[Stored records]

○ ○ ○ ○ ○ ○ ○

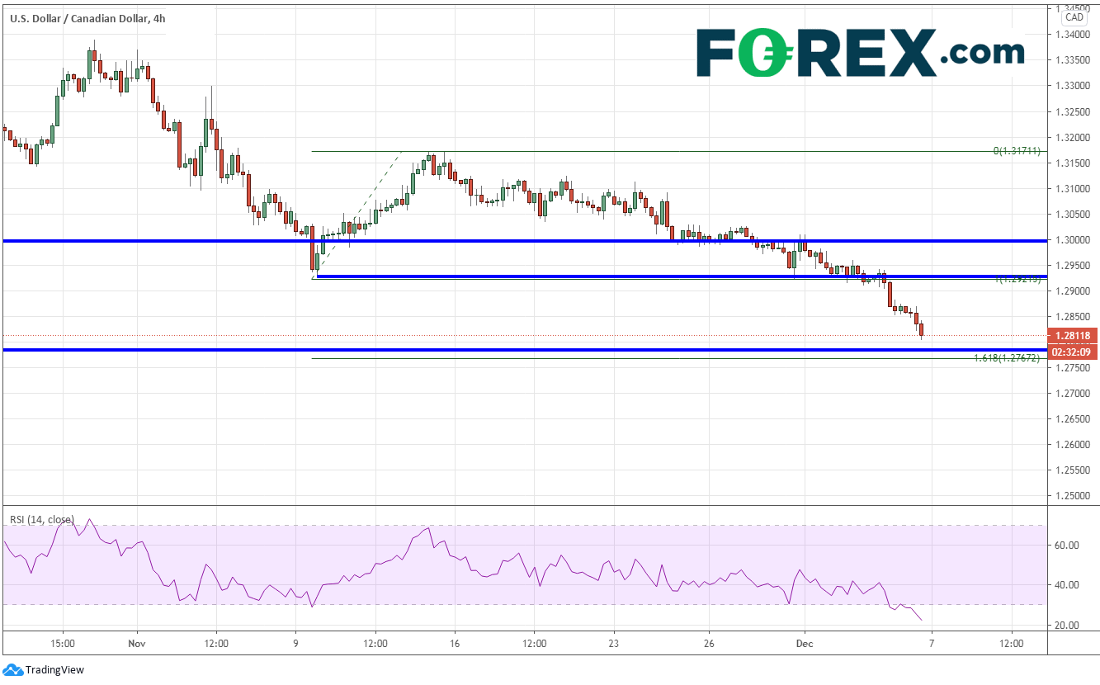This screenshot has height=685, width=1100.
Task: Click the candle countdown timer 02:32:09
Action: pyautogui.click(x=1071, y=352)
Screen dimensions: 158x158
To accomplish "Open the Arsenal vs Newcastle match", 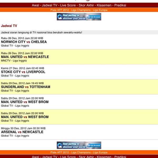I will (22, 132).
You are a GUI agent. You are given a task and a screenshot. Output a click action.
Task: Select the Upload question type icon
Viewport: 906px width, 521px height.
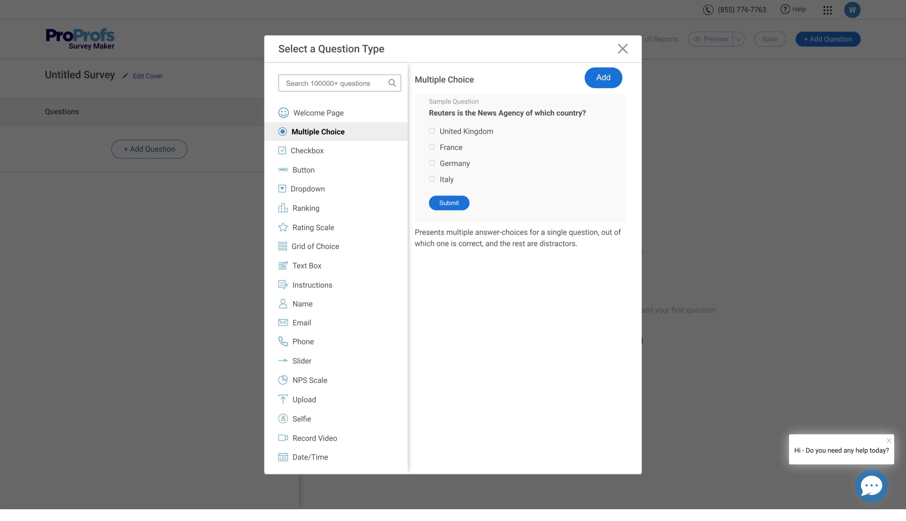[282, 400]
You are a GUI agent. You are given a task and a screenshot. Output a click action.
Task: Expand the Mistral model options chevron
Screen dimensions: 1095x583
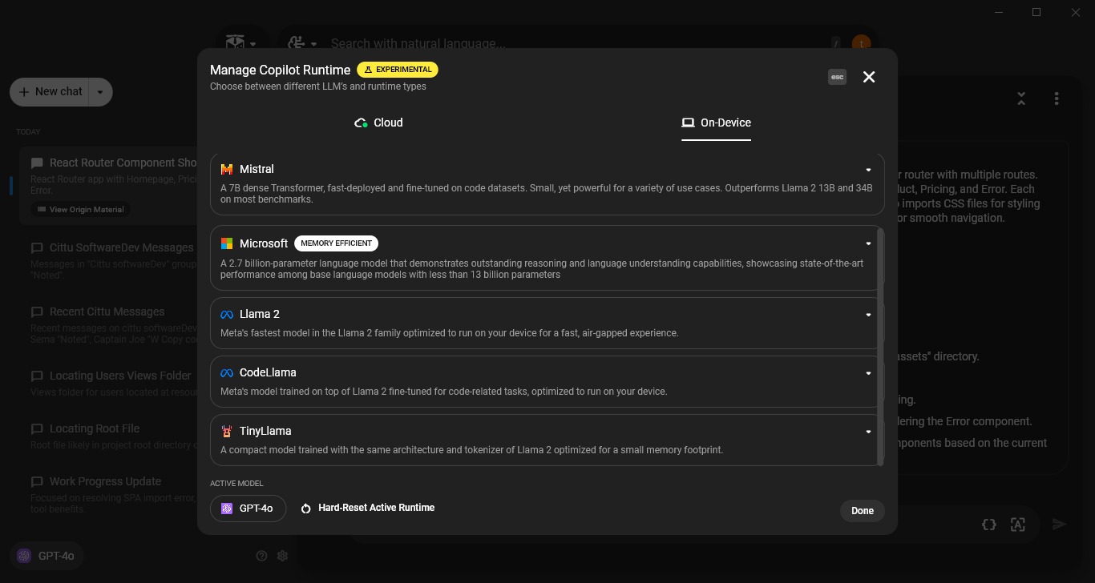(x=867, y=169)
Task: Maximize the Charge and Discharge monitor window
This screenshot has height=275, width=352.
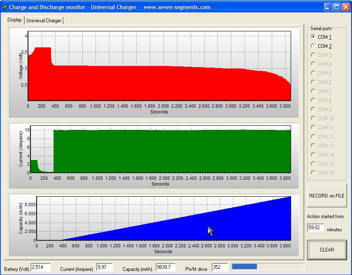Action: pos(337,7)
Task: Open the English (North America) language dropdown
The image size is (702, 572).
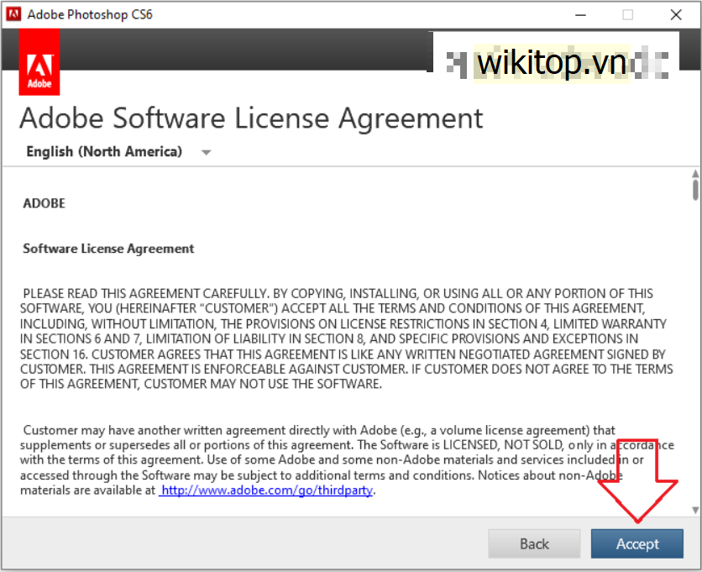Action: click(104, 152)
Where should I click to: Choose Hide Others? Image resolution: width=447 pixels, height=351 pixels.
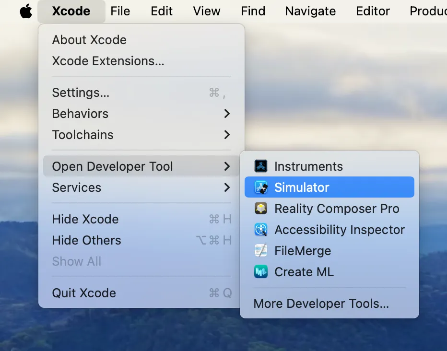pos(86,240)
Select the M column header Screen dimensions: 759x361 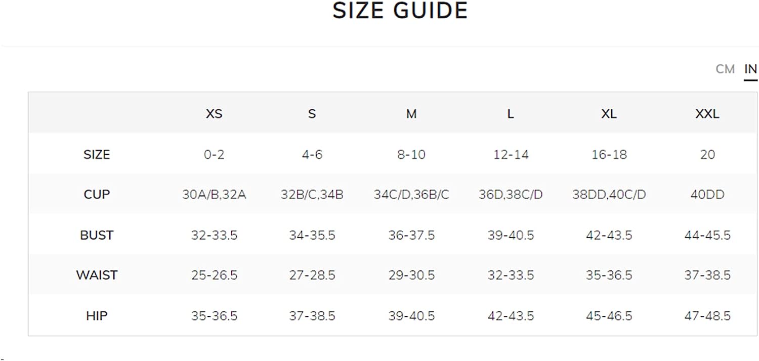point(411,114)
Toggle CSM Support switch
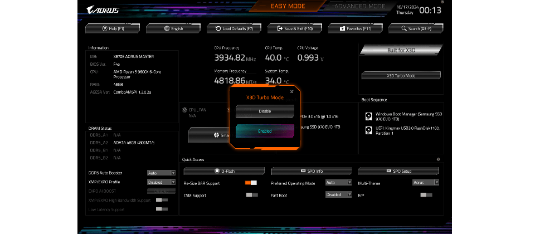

○ ○ ○ ○ ○ ○ ○

- _TASK REQUIREMENTS_: Print exactly the lines above that run from the one with "Screen dimensions: 1095x583" to the one with "Task: Open the", both included. No pictures.

- _ANSWER FOR THE TASK_:
Screen dimensions: 1095x583
(x=867, y=169)
Task: Maximize the Charge and Discharge monitor window
This screenshot has height=275, width=352.
Action: pos(337,7)
Task: Open the English (North America) language dropdown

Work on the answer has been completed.